Circular Economy series #4: Bourgogne-Franche-Comté

CE4 Welcome to the fourth blog in this series about the circular economy in French regions. We already zoomed into the seaside regions of Normandy and Brittany. This week, we move to the other side of the country. Which region is famous for its wine, cheese and mustard? That must be: Bourgogne-Franche-Comté! Let’s find out how its regional circular economy is developing, what are the priorities and opportunities.

This blog is written by the Embassy of the Netherlands in Paris and explains the opportunities for Dutch organisations in France in the field of circular economy.

In summary

BFC’s economy mainly runs on its manufacturing industry. Most important sectors are car manufacturing and materials such as metal and plastics. Still, the region is sparsely populated and its economic performance has been declining. A successful transition to the circular economy should make use of local expertise. Maintenance and creation of jobs will be an important issue.


BFC in numbers

  • 2,8 million inhabitants (or 4,4% of the French population)
  • 47 784 km² (or 9% of France’s) surface area (slightly bigger than the Netherlands!)
  • Low population density (11th place out of 13 French regions)
  • 73 billion euros GDP
  • 378 million tonnes of household waste per year
  • 35 million tonnes of waste from economic activity (but in reality much higher because the statistic excludes the construction sector – producing 8.17 million tonnes annually, agriculture, shops, offices and administration)
  • 16 regional nature reserves:
    • covering 4,863 hectares;
    • or 9% of the total area of regional nature reserves in France.

Key economic sectors

  • Metallurgy (i.e. science and technology for metal properties, production and purification)
  • Transport equipment manufacturing (by companies such as PSA Peugeot Citroën)
  • Agrofood (especially wine, cheese, beef and poultry)
  • Rubber and plastic manufacturing

Research and innovation focus

The region has five competitiveness clusters where public and private stakeholders work together to innovate in their domain, being: plastic and composites (Plastipolis), agrofood innovation (Vitagora), micro-technical research (Pôle des Microtechniques), nuclear research (Nuclear Valley), cars of the future (Véhicule du Futur)*.

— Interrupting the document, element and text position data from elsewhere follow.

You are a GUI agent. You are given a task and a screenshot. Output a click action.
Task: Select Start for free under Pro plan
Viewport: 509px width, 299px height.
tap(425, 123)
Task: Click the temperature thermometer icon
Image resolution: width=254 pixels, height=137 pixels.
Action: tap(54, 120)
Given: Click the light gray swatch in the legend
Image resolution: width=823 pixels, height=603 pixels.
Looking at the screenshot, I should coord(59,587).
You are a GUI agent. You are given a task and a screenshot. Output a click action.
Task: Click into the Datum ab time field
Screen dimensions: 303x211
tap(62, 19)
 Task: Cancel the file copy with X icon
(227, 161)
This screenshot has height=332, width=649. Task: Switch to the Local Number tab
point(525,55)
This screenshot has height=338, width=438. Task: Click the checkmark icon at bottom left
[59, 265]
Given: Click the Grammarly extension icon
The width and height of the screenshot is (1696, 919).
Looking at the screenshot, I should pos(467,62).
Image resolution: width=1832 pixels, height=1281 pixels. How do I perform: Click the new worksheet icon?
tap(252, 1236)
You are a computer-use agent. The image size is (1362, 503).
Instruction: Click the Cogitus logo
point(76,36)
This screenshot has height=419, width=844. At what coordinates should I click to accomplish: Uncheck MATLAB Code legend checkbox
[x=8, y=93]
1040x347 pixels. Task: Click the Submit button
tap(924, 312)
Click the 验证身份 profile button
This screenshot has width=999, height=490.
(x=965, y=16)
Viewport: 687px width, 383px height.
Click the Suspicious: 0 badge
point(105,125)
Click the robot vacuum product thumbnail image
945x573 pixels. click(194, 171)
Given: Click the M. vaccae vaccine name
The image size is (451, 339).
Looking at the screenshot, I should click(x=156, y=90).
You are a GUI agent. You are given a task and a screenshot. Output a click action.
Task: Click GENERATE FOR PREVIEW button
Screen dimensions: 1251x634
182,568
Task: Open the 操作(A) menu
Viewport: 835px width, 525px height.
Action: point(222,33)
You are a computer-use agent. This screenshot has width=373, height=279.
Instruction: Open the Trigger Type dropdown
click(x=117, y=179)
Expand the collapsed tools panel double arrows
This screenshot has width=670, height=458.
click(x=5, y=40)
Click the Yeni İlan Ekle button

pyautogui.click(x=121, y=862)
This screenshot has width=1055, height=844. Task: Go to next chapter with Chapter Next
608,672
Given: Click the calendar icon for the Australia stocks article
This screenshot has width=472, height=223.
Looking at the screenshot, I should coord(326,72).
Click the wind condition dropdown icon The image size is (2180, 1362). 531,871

* The competitiveness cluster ‘Cars of the future’ (Pôle Véhicule du Futur) is a group that gathers companies and research institutes, with the support of public organisations, so they can collaborate on R&D projects. Hydrogen production, autonomous vehicle development and electric charging grids are important topics for the industry. But how can the industry enhance circularity? Here is a great example from Dutch ground (Hollandse bodem!):

Best practice from NL: Black Bear

The traditional car manufacturing sector in BFC is struggling and circularity is not yet high on its agenda. While in the Netherlands, we have a great example how car ‘waste’ can be turned into a new resource. Every year, more than 1.5 billion polluting end-of-life tires enter the global waste stream. Black Bear Carbon has a sustainable solution: upcycling tires into carbon black. Carbon black is in almost every black-coloured object you see, from phone cases, to the ink in your pens, to car tires!

Regional strategy and priorities

For the region of Bourgogne-Franche-Comté (BFC), the circular economy is seen as part of their sustainable development transition. All French regions have to follow the national strategy (as explained here) and the regional waste plan. Still, each region is different and has its own challenges. For BFC, the three major challenges are:

  1. In pushing for the circular economy, there will be a change in BFC’s modes of production and consumption. Circularity is not all about recycling, but the highest in the waste hierarchy is eco-design. Eco-design makes it possible to avoid and limit waste, excess materials and pollution. This is a priority of the region and there are many great regional examples (as you will ready below). However, these changes should go hand-in-hand with the maintenance (and creation) of jobs in the region.
  2. The region and companies are developing new economic policies that necessary to support the circular economy. All economic sectors must be supported with (technological) research on new production processes concerning products, materials and equipment. With regards to waste, collection and sorting will make it possible to increase the productivity of recycling channels and incorporate the materials extracted into a new production cycle.
  3. BFC sees the circular economy as a predominantly regional challenge, because communities have an essential role in the management of resources. Hence, including local stakeholders is an important step towards circularity in the region.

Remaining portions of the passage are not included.